▸ The problem:
Copy only the lines from the one containing "Task: Click the Brand breadcrumb link" through the final line of the records below, exactly as written, with no pictures.

▸ Raw data:
• • • •

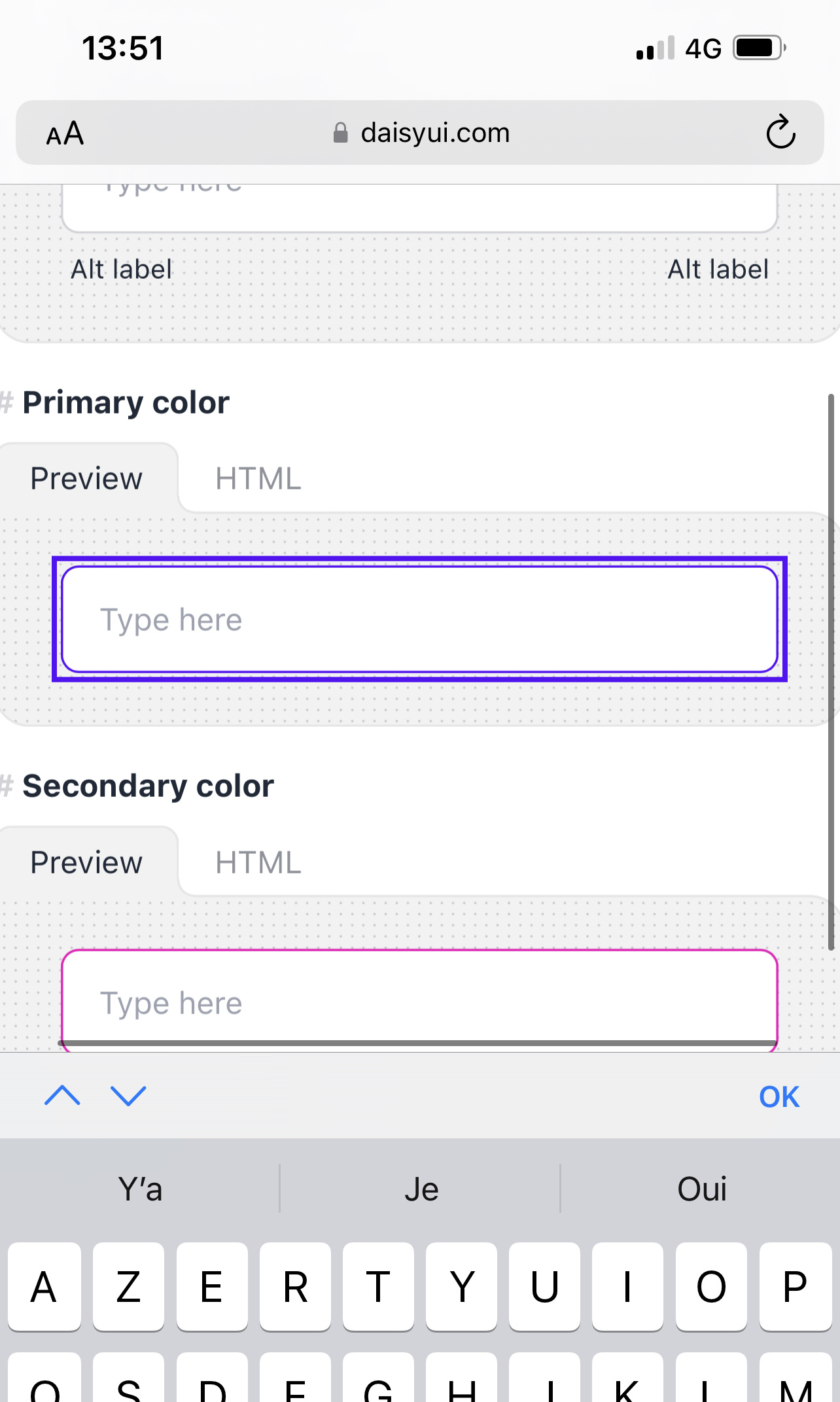Viewport: 840px width, 1402px height.
Task: Choose the "Oui" predictive suggestion
Action: [x=701, y=1189]
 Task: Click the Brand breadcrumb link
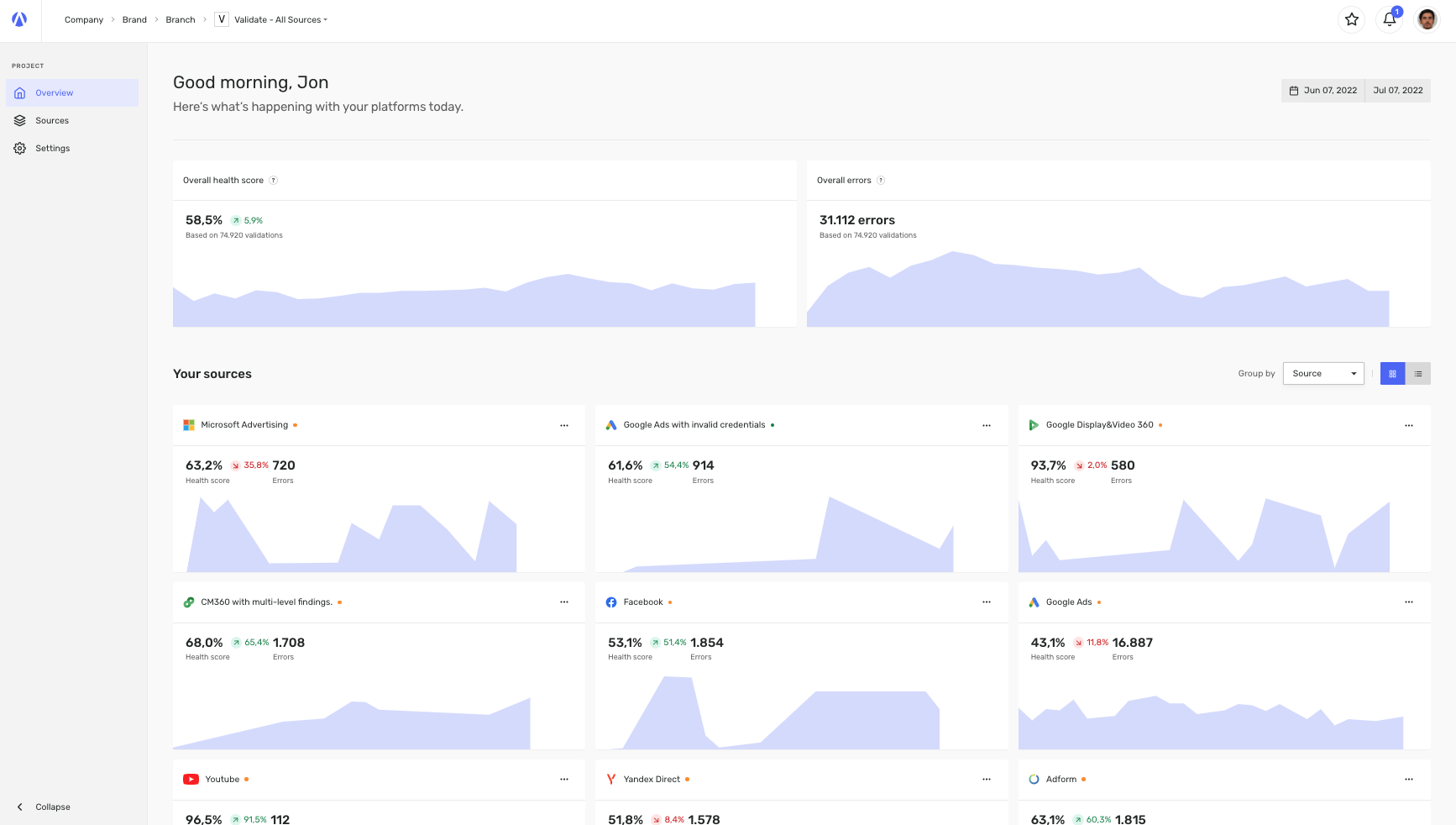(134, 19)
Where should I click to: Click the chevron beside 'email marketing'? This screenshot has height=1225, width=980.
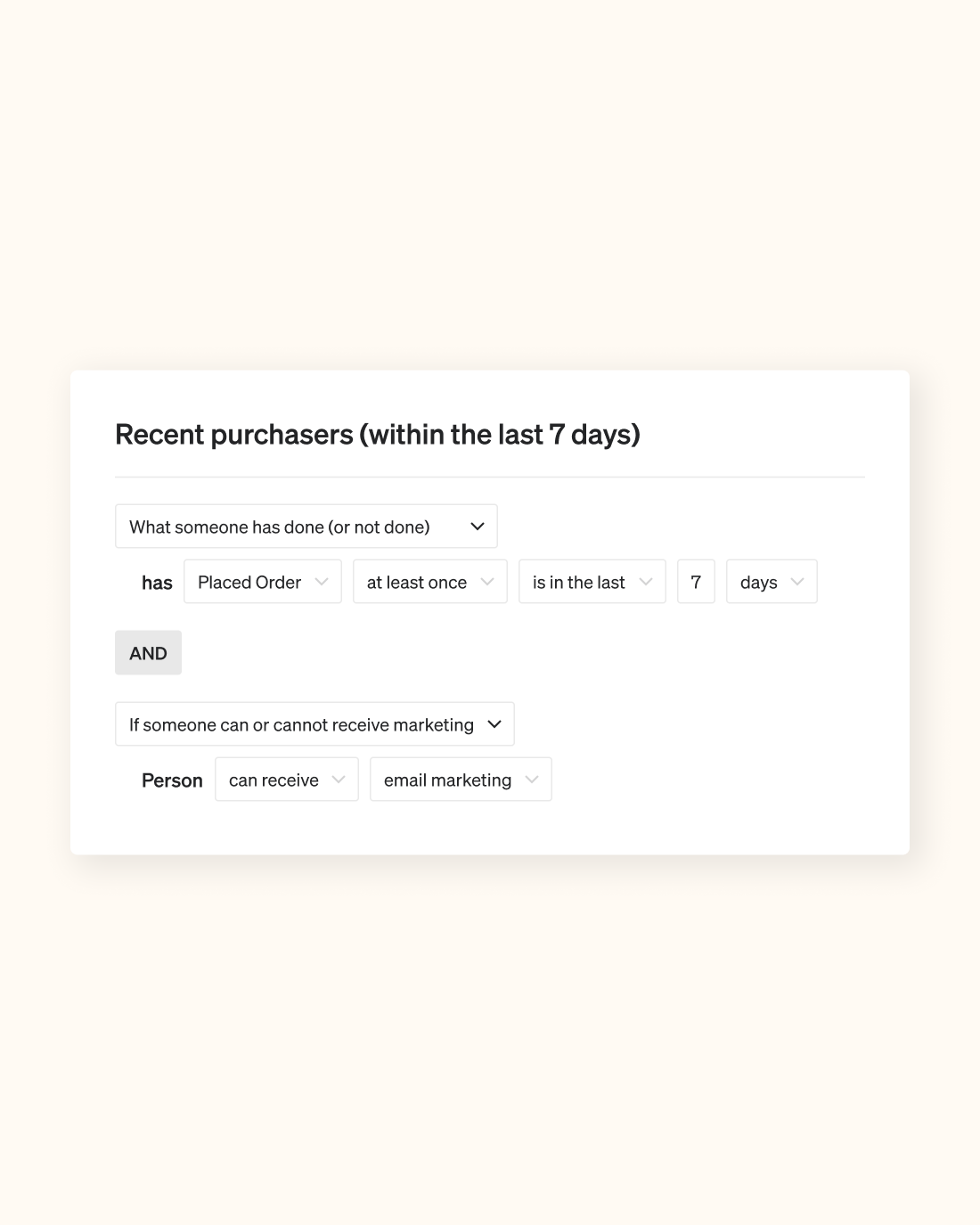533,779
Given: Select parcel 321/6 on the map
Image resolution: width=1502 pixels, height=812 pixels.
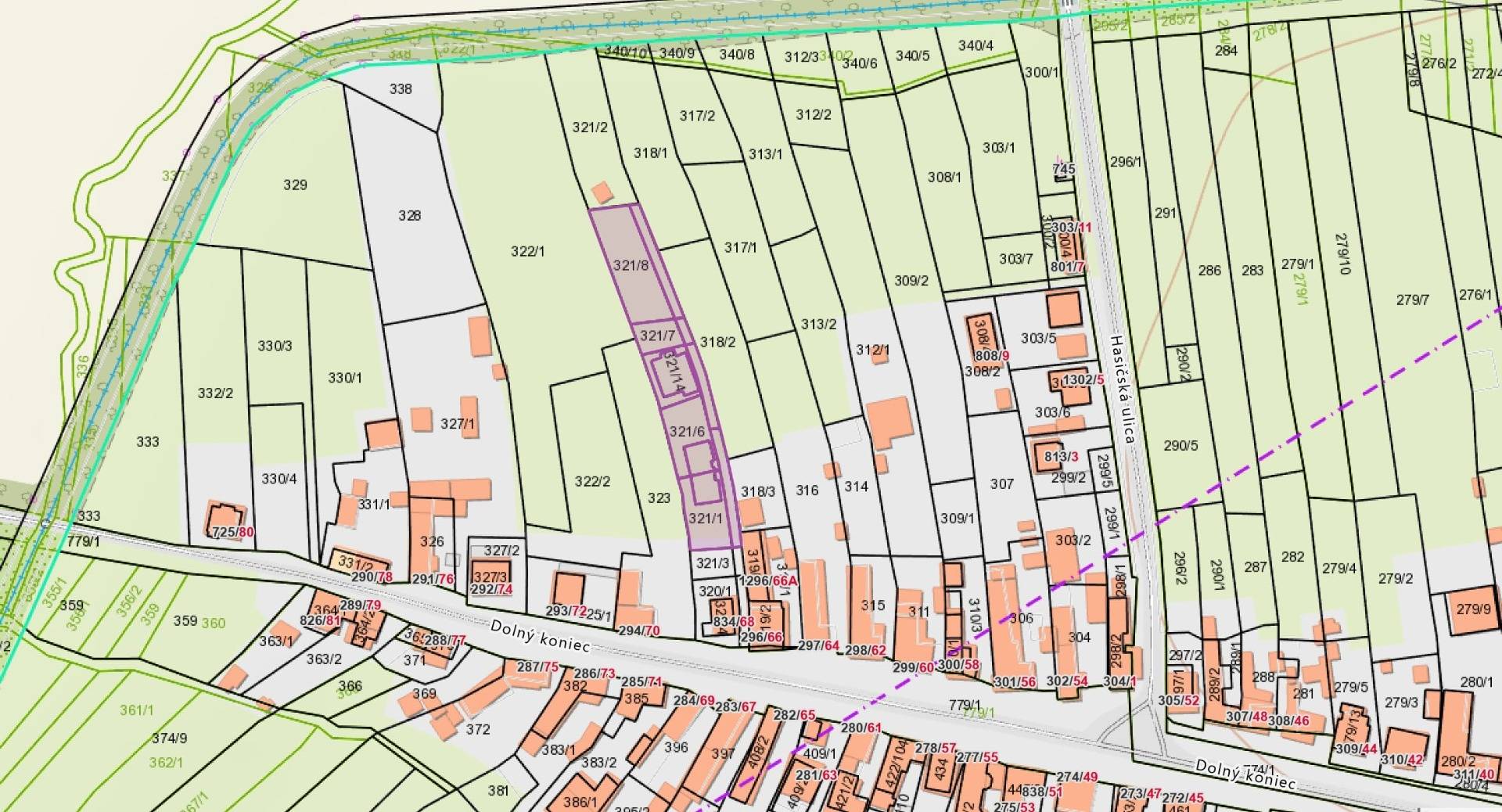Looking at the screenshot, I should 687,431.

• • • •

▸ Exercise answer:
 Task: Click the Brand breadcrumb link
(134, 19)
Where should I click to: Click the chevron beside 'email marketing'? This screenshot has height=1225, width=980.
533,779
Given: Select parcel 321/6 on the map
Image resolution: width=1502 pixels, height=812 pixels.
Looking at the screenshot, I should 687,431.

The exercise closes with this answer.